The Deutsche Kammerphilharmonie Bremen presents Mendelssohn’s Violin Concerto, with none other than Christian Tetzlaff as soloist, followed by Johannes Brahms’ exuberant Second Symphony, led by Jukka-Pekka Saraste on the podium, a true master of his craft (10 May). Janine Jansen and the Camerata Salzburg combine Baroque and modern works in a programme featuring compositions by Richard Dubugnon, Nino Rota, Francesco Geminiani and Antonio Vivaldi (7 May). The programme of the Konzerthausorchester Berlin, conducted by its principal conductor Joana Mallwitz, features Gustav Mahler’s Symphony No. 5 together with Ludwig van Beethoven’s symphonic Third Piano Concerto with Alice Sara Ott as soloist (27 May). Khatia Buniatishvili and the Academy of St Martin in the Fields present music by Sibelius, Mozart and Haydn (11 May).

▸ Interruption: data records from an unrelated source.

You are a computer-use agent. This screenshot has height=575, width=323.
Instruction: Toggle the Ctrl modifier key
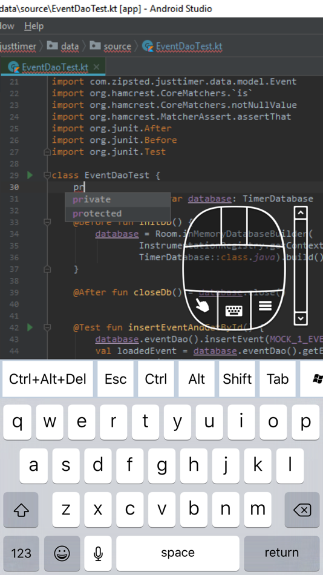tap(156, 379)
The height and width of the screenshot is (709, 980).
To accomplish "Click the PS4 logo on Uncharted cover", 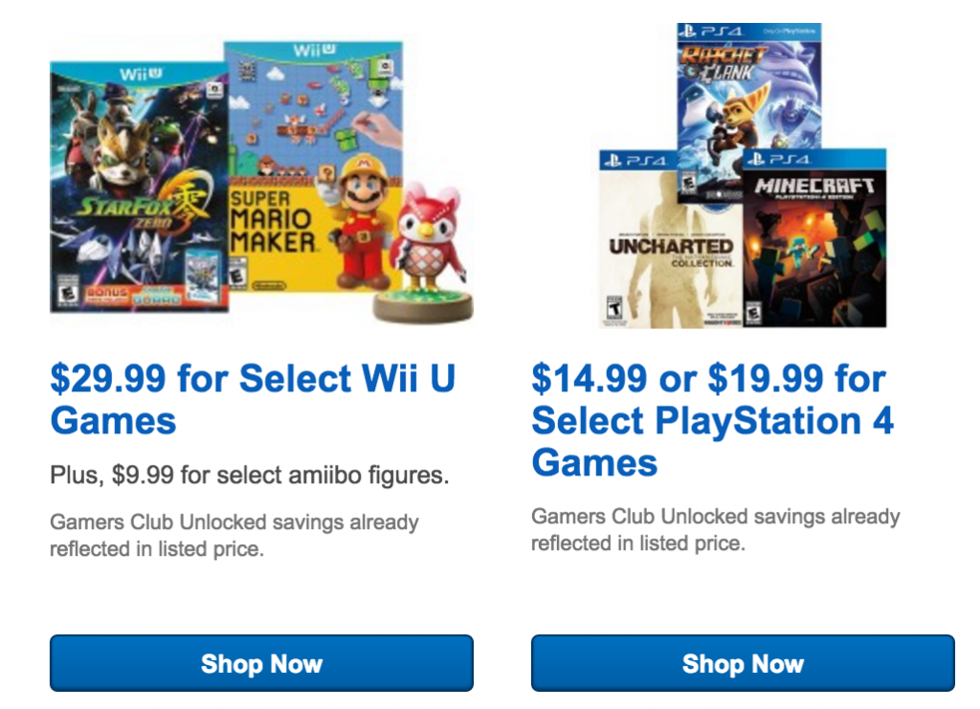I will [x=636, y=160].
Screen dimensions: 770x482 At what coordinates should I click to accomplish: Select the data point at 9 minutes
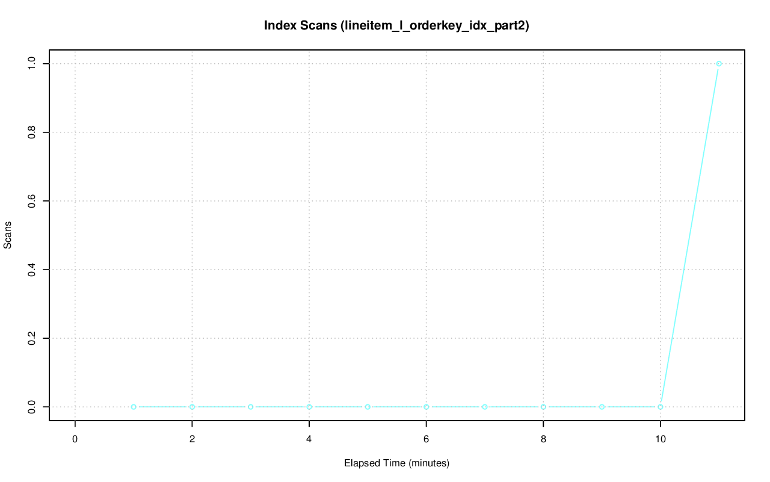[x=602, y=407]
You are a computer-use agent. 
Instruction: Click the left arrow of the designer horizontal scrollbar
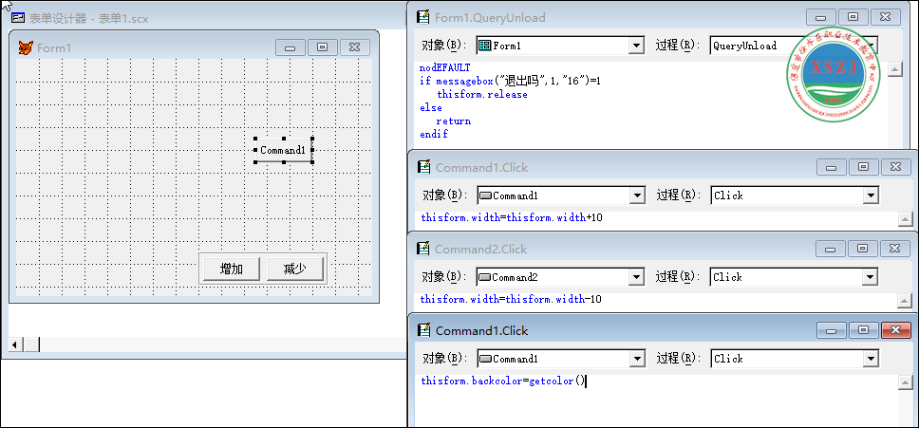click(16, 344)
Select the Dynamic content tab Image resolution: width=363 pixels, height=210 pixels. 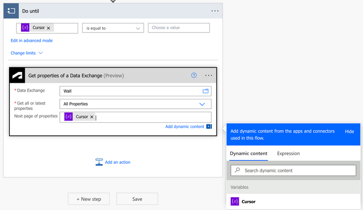point(249,153)
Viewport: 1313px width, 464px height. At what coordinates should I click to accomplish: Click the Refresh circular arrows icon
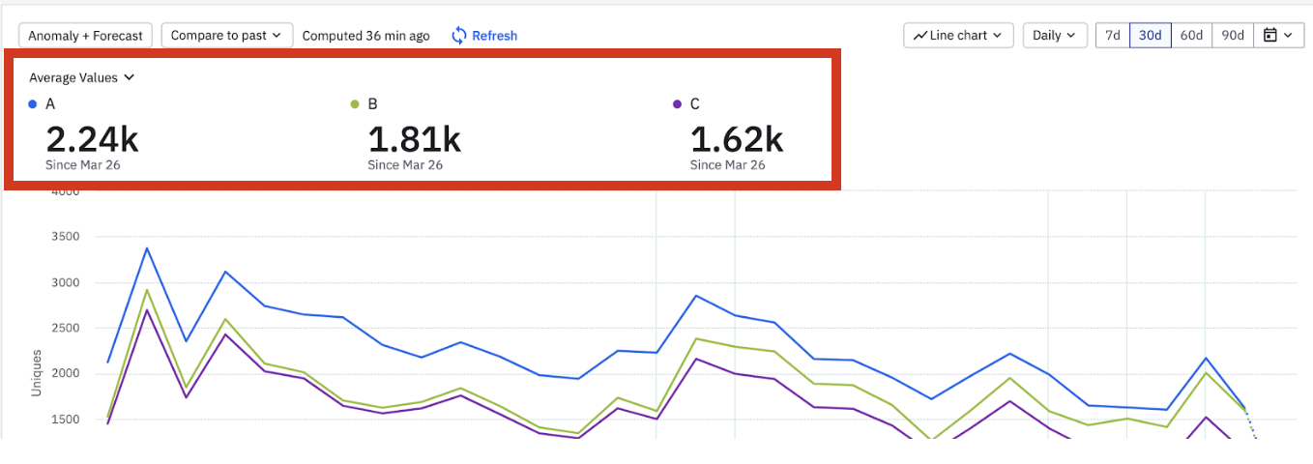coord(459,36)
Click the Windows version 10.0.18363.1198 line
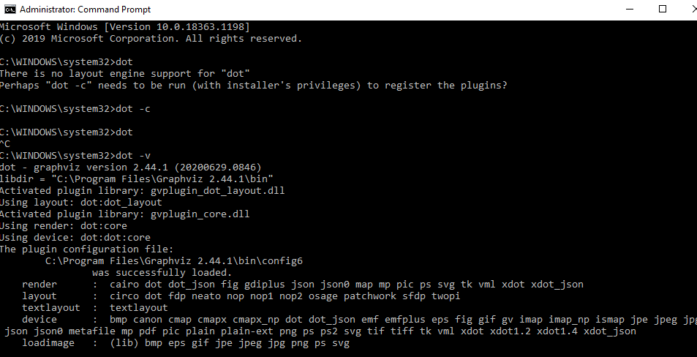697x357 pixels. [x=125, y=26]
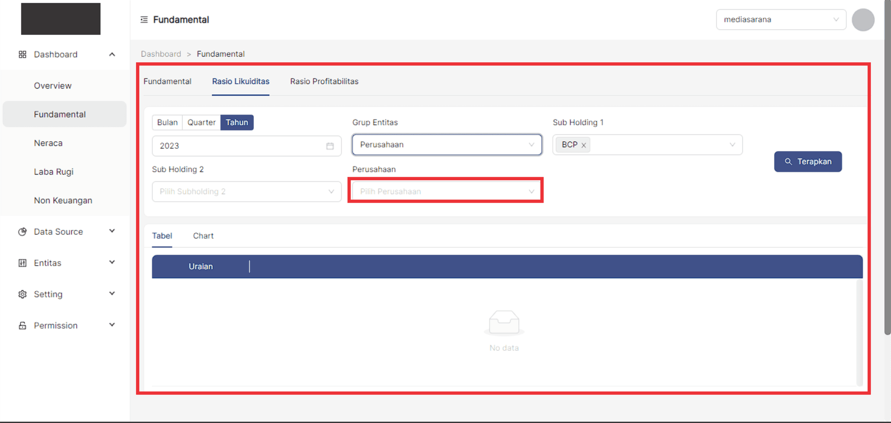
Task: Click the page vertical scrollbar
Action: [x=887, y=178]
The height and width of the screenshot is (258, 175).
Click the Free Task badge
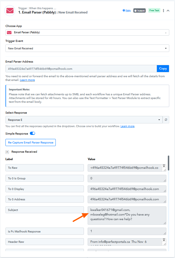(154, 11)
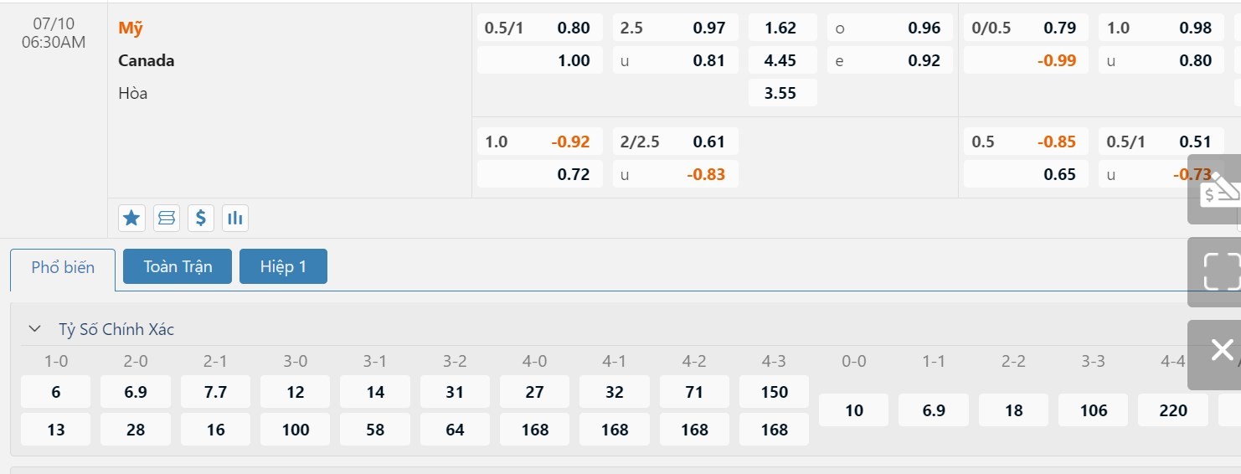Screen dimensions: 1241x474
Task: Click the stacked layers icon beside star
Action: point(166,219)
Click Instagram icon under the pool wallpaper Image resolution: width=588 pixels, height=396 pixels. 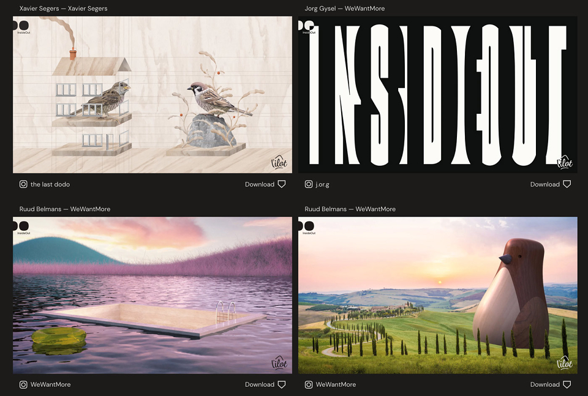tap(23, 384)
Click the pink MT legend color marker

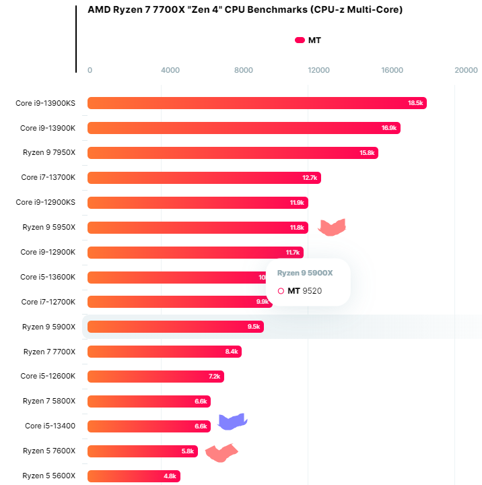pos(300,40)
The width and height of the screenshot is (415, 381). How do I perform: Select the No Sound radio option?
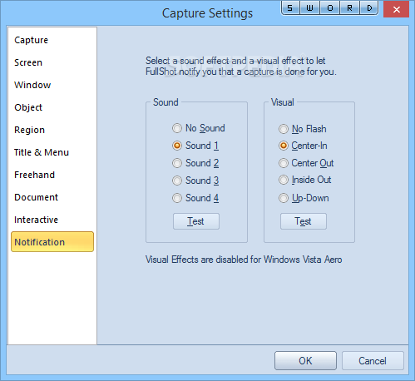[x=199, y=128]
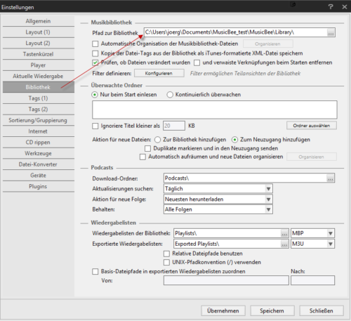Uncheck 'Prüfen, ob Dateien verändert wurden'
The image size is (351, 321).
coord(95,63)
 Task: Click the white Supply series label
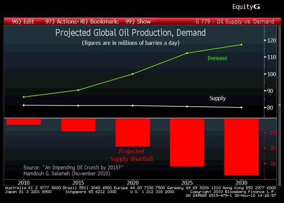[218, 98]
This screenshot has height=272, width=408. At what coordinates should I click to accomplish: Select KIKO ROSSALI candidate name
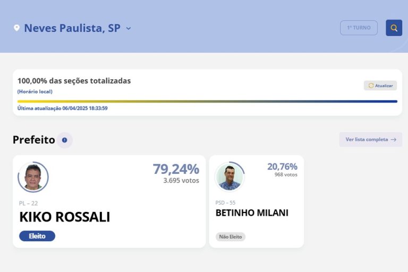[x=65, y=217]
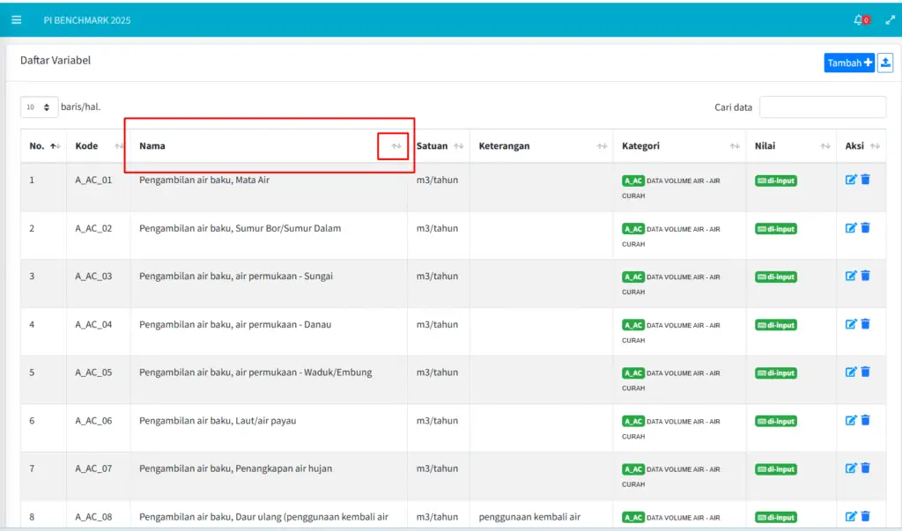902x531 pixels.
Task: Focus the Cari data search field
Action: tap(822, 107)
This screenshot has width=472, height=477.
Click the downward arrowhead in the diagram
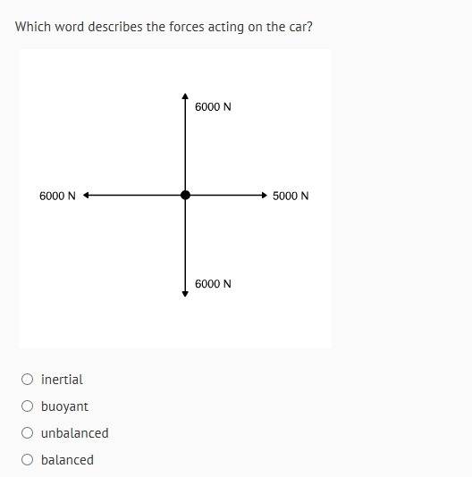click(185, 294)
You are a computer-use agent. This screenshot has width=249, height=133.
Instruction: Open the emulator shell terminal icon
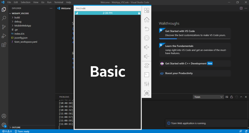pyautogui.click(x=147, y=75)
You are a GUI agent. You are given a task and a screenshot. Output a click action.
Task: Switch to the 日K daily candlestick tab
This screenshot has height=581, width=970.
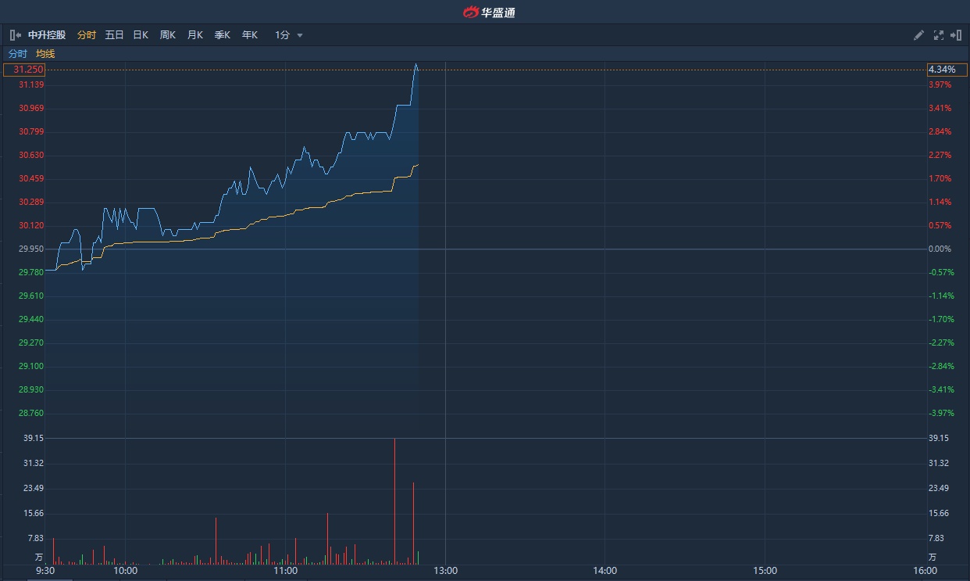(141, 35)
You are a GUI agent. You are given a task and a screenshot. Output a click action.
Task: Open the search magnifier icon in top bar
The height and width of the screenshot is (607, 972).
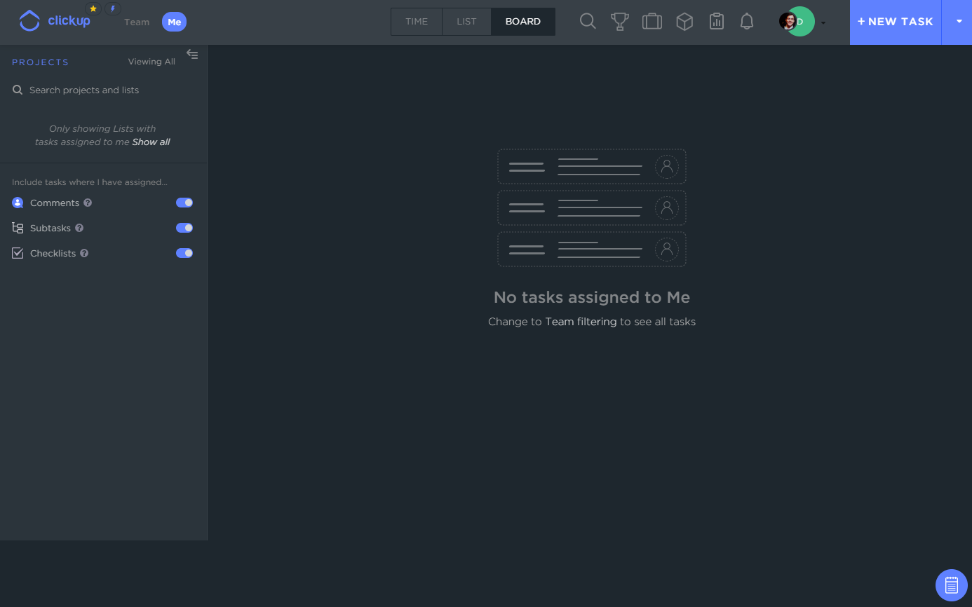(x=588, y=22)
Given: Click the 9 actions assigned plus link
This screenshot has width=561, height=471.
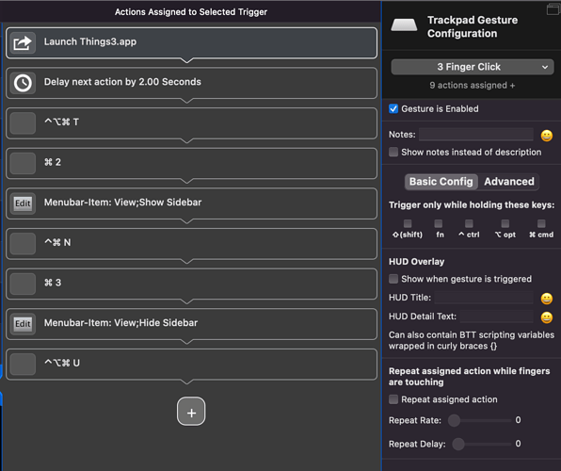Looking at the screenshot, I should tap(473, 85).
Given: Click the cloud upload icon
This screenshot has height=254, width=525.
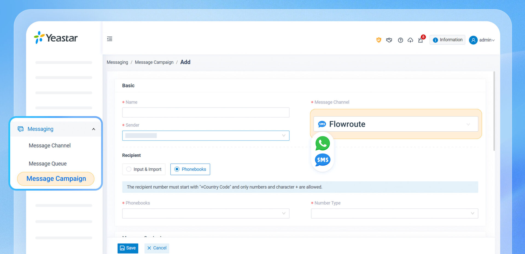Looking at the screenshot, I should pyautogui.click(x=410, y=40).
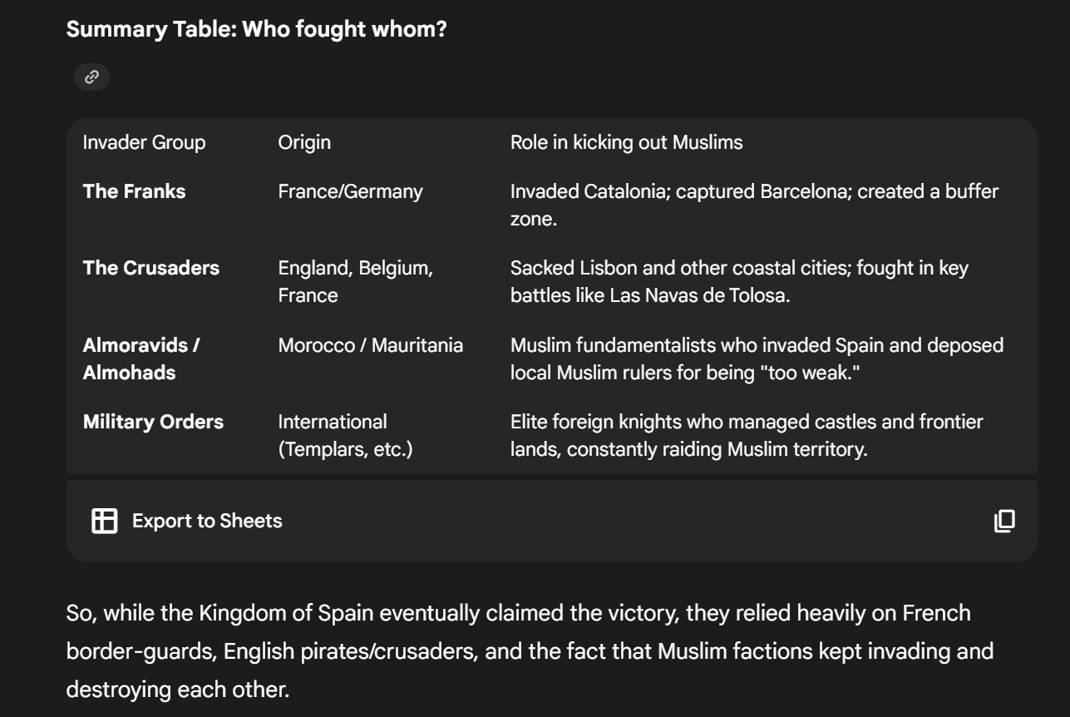
Task: Click the Origin column header
Action: [304, 142]
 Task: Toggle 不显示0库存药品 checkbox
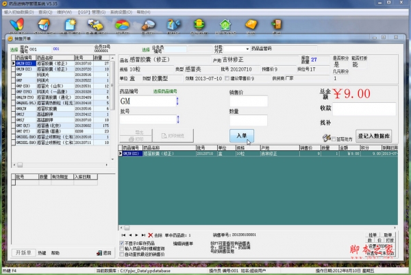123,243
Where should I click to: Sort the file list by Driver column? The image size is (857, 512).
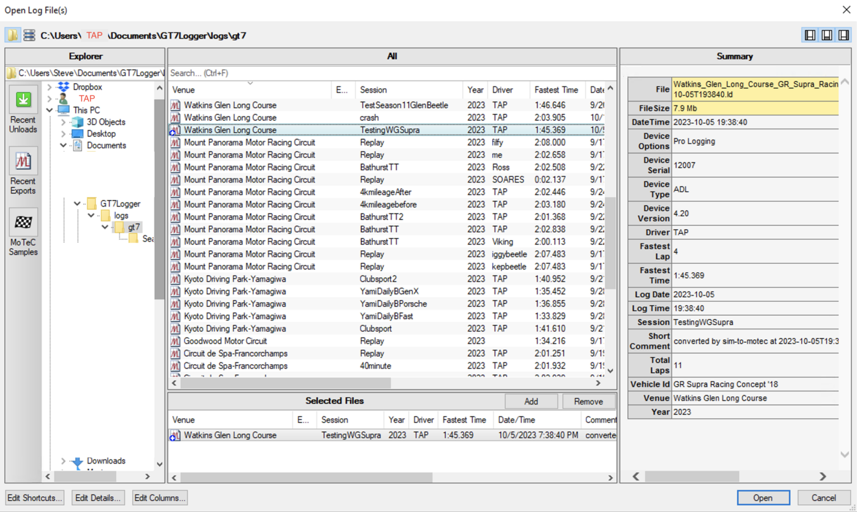coord(502,90)
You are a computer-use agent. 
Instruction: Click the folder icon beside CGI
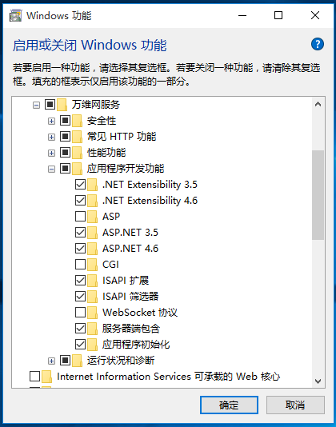pyautogui.click(x=92, y=265)
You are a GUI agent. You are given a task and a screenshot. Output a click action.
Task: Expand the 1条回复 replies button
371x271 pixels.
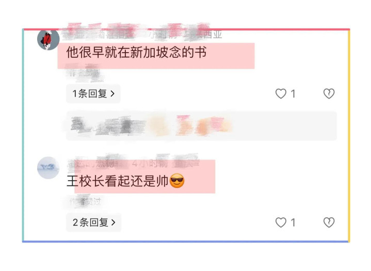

Russian pianist Arcadi Volodos presents an evening of music by Frédéric Chopin and Franz Schubert’s expansive last piano sonata in the Elbphilharmonie Grand Hall (29 May). Daniil Trifonov explores the realms of chamber music there together with Nikolaj Szeps-Znaider on the violin – from the passionate, romantic compositions of Clara and Robert Schumann to the concentrated miniatures of Anton Webern and Ludwig van Beethoven’s incredibly virtuosic Kreutzer Sonata (14 May). Elbphilharmonie Artist-in-Residence Kian Soltani indulges his shared love of chamber music with his friends Mao Fujita and Renaud Capuçon in the Laeiszhalle Recital Hall, playing piano trios by Felix Mendelssohn Bartholdy and Pyotr Tchaikovsky (4 May). In his final concert of the season, Soltani presents traditional Persian music with Ensemble Shiraz (29 May).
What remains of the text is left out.